The sense of fun and enthusiasm among them is infectious. Every time we see a spectacular wildlife display, which was once in a lifetime for most of us but pretty commonplace for them, they all seem to still feel it the same way we do. Many of them have worked in the polar regions for decades, but it is their life and their love and so they feel everything as deeply as we do. The way they interact with each other and with the guests is magical. There is so much laughter and endless scintillating conversation. They eat with us at meal times and they’re always to be found somewhere around the ship, so you really get the chance to get to know each of them as people as well as your guides. They're all full of thousands of mind-blowing stories of past adventures.
The unpredictability of the voyage is yet another part of what makes it so special – you are fully at the mercy of the ice, the wind and the wildlife, so each day, while there is always a plan laid out for you, you never know what’s going to happen. It’s a great lesson in going with the flow. One morning, Plan A was scuppered by some sea ice, but en route to Plan B, a pod of orcas came so close to the bow of the boat that they were touching it. I was up front, leaning over the side, and it immediately became one of my most exhilarating wildlife encounters, of which I’m fortunate to have had many. The captain stopped the ship and we watched them swimming around us – it was unforgettable.

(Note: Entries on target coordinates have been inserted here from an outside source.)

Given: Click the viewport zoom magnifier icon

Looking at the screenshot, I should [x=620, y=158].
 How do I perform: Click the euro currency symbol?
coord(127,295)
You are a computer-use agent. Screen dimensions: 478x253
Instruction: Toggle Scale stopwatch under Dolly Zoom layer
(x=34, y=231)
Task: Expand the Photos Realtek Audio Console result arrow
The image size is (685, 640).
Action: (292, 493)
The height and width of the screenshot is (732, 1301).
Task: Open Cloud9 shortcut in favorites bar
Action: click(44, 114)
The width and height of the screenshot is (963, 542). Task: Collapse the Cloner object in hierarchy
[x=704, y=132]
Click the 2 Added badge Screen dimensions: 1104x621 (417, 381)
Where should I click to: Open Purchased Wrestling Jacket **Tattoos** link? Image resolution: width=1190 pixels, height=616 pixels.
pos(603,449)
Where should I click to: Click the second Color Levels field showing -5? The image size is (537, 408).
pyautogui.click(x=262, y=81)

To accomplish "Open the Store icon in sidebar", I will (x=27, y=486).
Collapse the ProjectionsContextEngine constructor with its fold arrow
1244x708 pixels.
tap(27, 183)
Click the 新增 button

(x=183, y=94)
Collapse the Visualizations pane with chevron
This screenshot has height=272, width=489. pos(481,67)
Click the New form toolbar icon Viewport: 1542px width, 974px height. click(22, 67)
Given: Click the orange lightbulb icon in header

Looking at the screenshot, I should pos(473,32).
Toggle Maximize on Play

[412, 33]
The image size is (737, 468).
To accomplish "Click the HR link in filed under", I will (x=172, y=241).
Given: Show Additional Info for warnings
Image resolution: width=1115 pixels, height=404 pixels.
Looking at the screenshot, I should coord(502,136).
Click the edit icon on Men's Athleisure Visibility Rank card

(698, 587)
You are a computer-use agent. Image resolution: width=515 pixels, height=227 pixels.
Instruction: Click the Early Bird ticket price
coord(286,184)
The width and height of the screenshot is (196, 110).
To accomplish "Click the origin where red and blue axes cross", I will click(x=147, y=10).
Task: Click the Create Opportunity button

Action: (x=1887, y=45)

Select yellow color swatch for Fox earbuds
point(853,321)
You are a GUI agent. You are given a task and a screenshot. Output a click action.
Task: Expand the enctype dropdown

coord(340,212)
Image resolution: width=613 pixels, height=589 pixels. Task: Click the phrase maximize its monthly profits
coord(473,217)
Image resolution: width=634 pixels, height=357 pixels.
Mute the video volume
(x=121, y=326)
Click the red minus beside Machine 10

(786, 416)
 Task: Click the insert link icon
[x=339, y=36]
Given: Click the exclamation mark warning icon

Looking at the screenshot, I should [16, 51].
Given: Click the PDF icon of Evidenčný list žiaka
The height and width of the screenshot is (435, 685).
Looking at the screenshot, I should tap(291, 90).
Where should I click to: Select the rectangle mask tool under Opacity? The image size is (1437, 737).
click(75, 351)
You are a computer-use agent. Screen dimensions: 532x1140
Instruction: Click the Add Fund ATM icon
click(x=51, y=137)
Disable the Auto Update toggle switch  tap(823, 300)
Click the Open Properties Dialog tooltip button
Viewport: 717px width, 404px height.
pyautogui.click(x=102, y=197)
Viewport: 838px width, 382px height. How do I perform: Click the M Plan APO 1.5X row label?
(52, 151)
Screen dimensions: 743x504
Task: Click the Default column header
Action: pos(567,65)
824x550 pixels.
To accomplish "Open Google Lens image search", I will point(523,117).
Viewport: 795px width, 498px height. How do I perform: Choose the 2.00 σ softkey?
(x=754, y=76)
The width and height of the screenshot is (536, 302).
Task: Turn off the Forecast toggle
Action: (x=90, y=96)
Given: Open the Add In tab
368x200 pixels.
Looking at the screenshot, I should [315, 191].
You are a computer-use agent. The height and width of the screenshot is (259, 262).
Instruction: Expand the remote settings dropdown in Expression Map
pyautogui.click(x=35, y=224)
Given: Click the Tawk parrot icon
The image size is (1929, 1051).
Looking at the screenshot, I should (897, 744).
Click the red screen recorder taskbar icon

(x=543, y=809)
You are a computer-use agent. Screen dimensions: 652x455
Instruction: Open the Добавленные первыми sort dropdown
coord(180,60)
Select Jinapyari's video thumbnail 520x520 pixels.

Having done a classic peninsula voyage, I now can’t wait to one day go back, as there’s so much more to see. The longer peninsula voyage where you venture yet further south and cross into the polar circle opens up much more history, with many more abandoned and completely preserved research bases to be explored, opening up the possibility to step inside the fascinating world of polar exploration. The three-week Falklands, South Georgia and Antarctic Peninsula voyage, however, is now my most yearned-for experience. The history of the Falklands and the ultimate wildlife Mecca that is South Georgia now call to me.
South Georgia, every single expedition team member agrees, is the jewel in Antarctica’s crown. The photos I’ve seen of a beach with literally hundreds of thousands of king penguins are astounding. Yet more history abounds here with Scott’s grave and the abandoned whaling station he famously got to after the greatest nautical feat of survival in history. I need to see this.